119-HR-4733 Journalist Public Summary
119 · HR 4733 Low-Income Household Water Assistance Program Establishment Act
A bipartisan House bill would create a permanent federal program to help low‑income households pay overdue and current water and sewer bills, authorizing $500 million per year from FY2026–FY2030; it is currently in House committees after a Dec. 1, 2025 subcommittee referral.
Headline Summary
A bipartisan House bill would set up a permanent aid program to help low‑income families pay their water and sewer bills, funded at $500 million a year through 2030.
What It Does
H.R. 4733 authorizes the Low‑Income Household Water Assistance Program (LIHWAP). The Department of Health and Human Services, in consultation with EPA, would give formula grants to states and tribes, which then send funds to water and wastewater utilities to cover customer arrears and ongoing charges for eligible low‑income households. The bill also funds nonprofit outreach to help rural, underserved, and tribal systems access the program and streamlines eligibility by allowing data‑sharing with other benefit programs.
- Annual authorization: $500,000,000 for fiscal years 2026–2030.
- Who qualifies: households meeting categorical benefit criteria (e.g., SNAP, SSI, TANF, LIHEAP) or income thresholds (≤150% of poverty, ≤60% of state or area median income).
- How money flows: HHS → states/tribes → local water or wastewater utilities to credit eligible customers’ accounts (arrears and current bills).
- Allocation formula options: based on the share of low‑income households or the share of households spending over 30% of income on housing; up to 3% reserved for tribes.
- Guardrails: funds may supplement, not replace, existing affordability programs; technical assistance required to simplify eligibility.
Who’s For It
- Sponsors: Introduced by Rep.

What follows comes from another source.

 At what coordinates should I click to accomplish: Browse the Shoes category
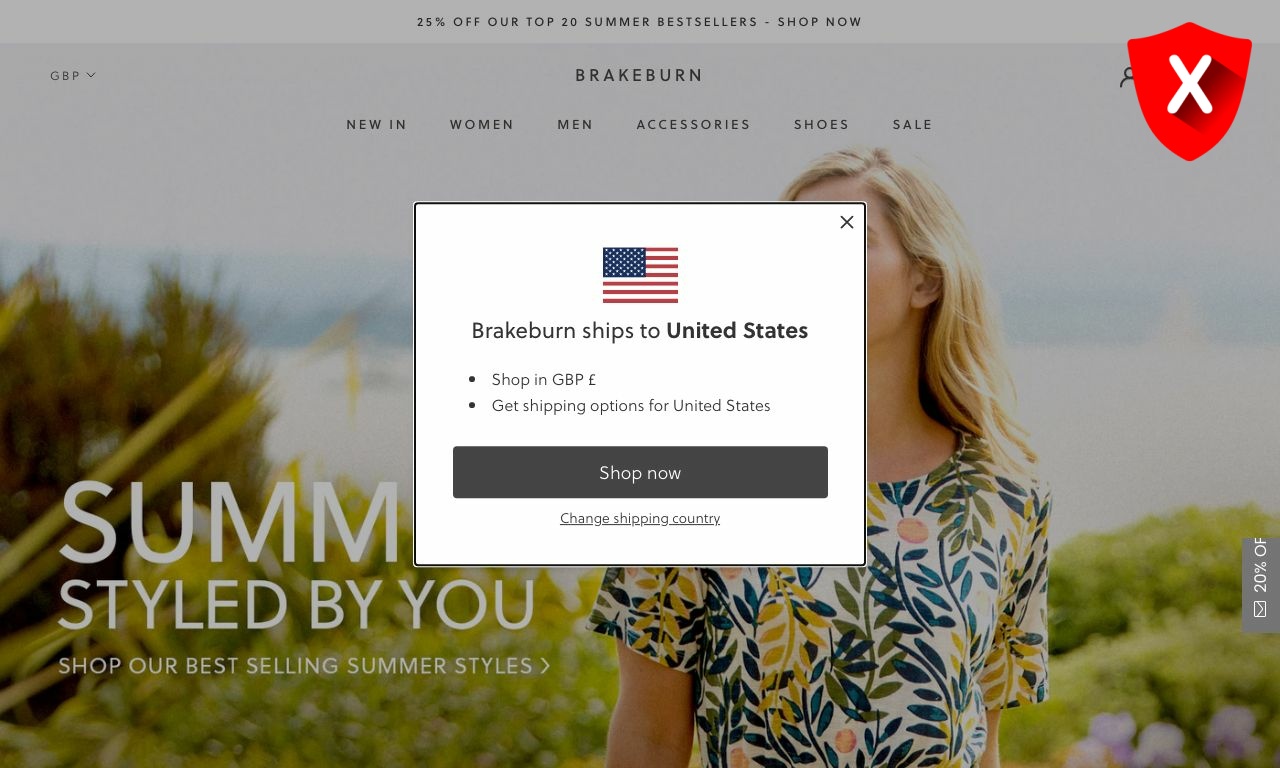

Eric Sorensen with bipartisan co‑sponsors Reps. Bresnahan, Schrier, Lawler, Kelly (IL), Fitzpatrick, and Davids, signaling cross‑party interest in water affordability.

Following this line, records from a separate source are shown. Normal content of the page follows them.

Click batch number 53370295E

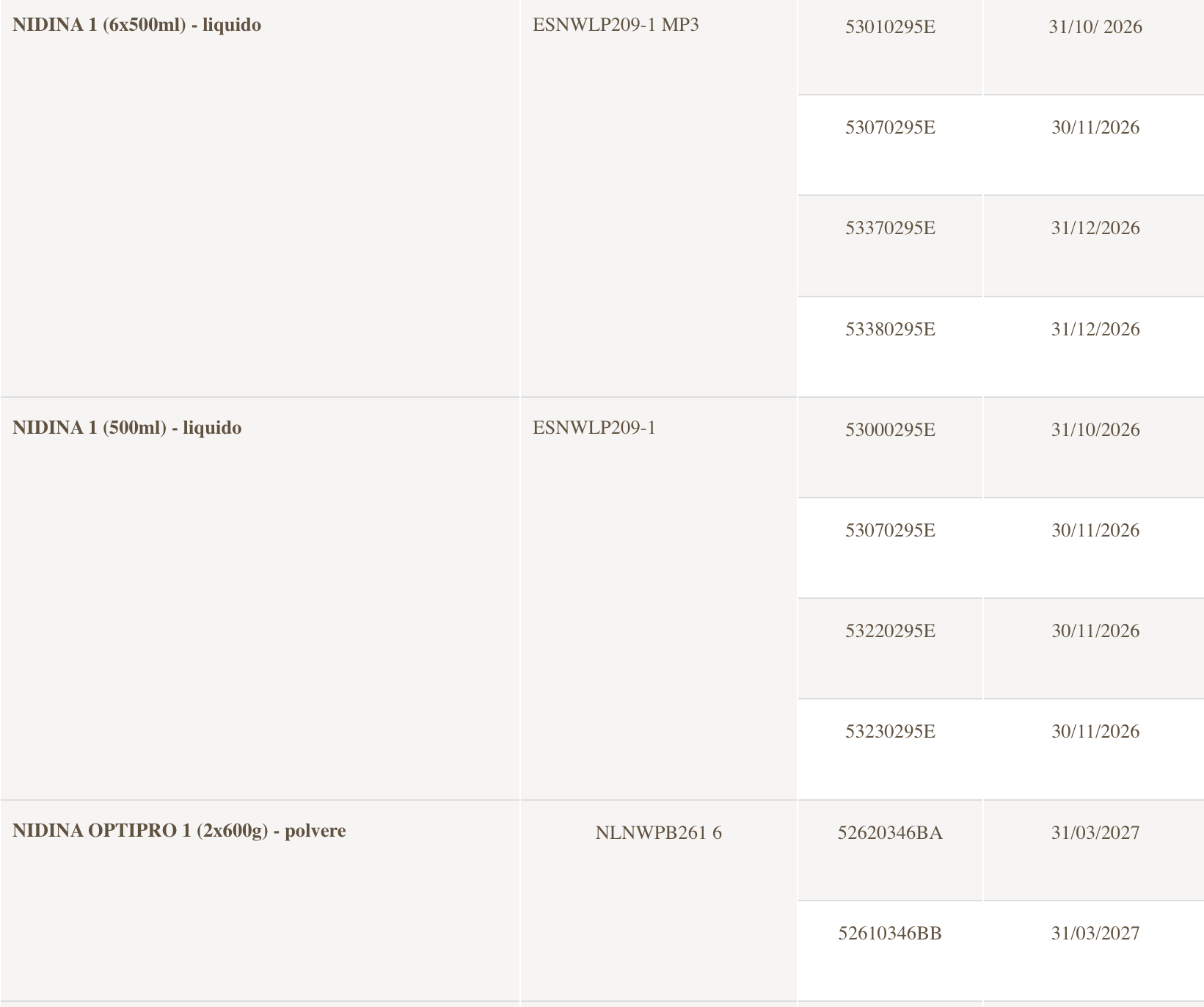coord(890,228)
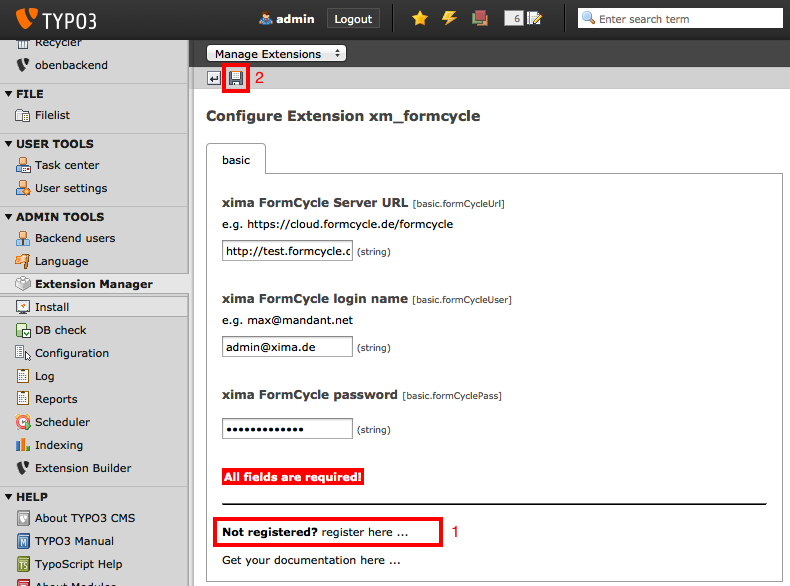Open the open documents pencil icon
The height and width of the screenshot is (586, 790).
click(x=534, y=18)
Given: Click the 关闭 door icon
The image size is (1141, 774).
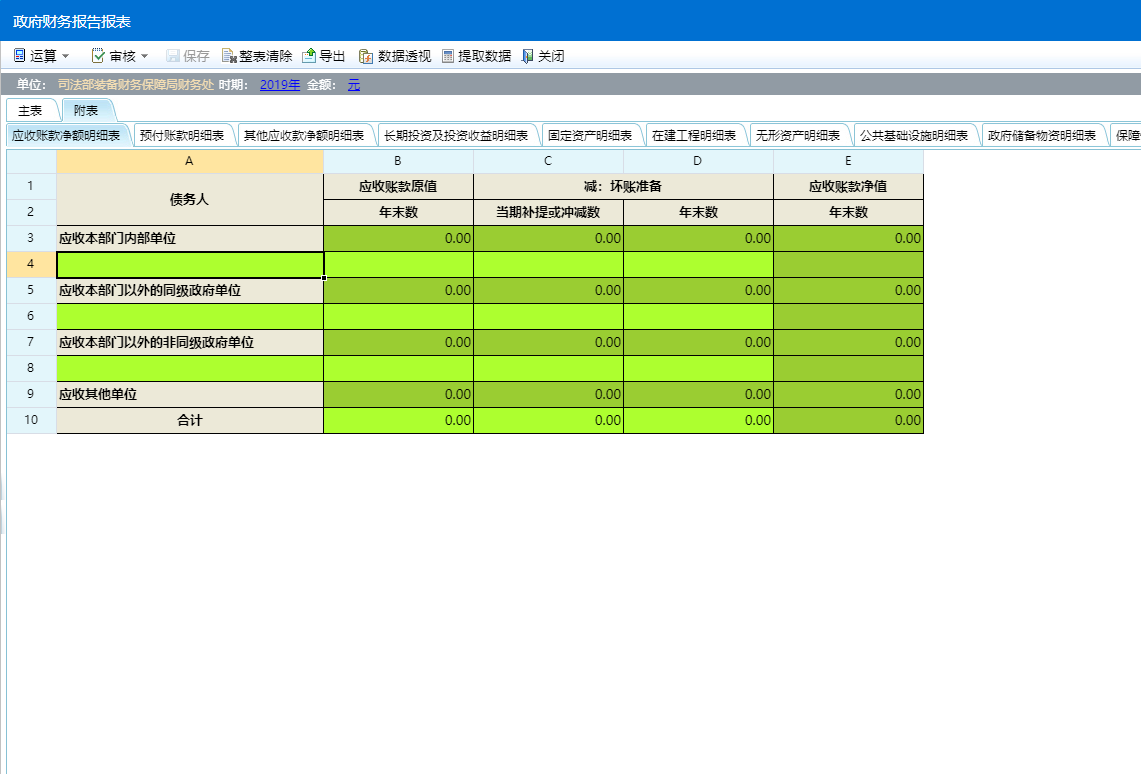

- Supportive arguments: Keeps essential water and sewer service connected, prevents public‑health risks from shutoffs, and complements existing energy‑bill aid (LIHEAP) with a water counterpart.
Who’s Against It
- Fiscal concerns: Critics may argue the program adds federal spending and could duplicate or crowd out local affordability efforts.
- Policy design concerns: Some may prefer utility‑run affordability rates over federal transfer programs, or worry about ongoing dependency rather than long‑term fixes to high water rates.
- Administration concerns: Potential complexity for states, tribes, and small utilities to verify eligibility and manage data‑sharing.
What’s Next
Status as of December 2, 2025: The bill was introduced July 23, 2025 and referred to the House Committees on Transportation & Infrastructure and Energy & Commerce; on December 1, 2025 it was sent to the Subcommittee on Water Resources and Environment. Next steps would typically include committee hearings and markups, a House floor vote, and then consideration in the Senate.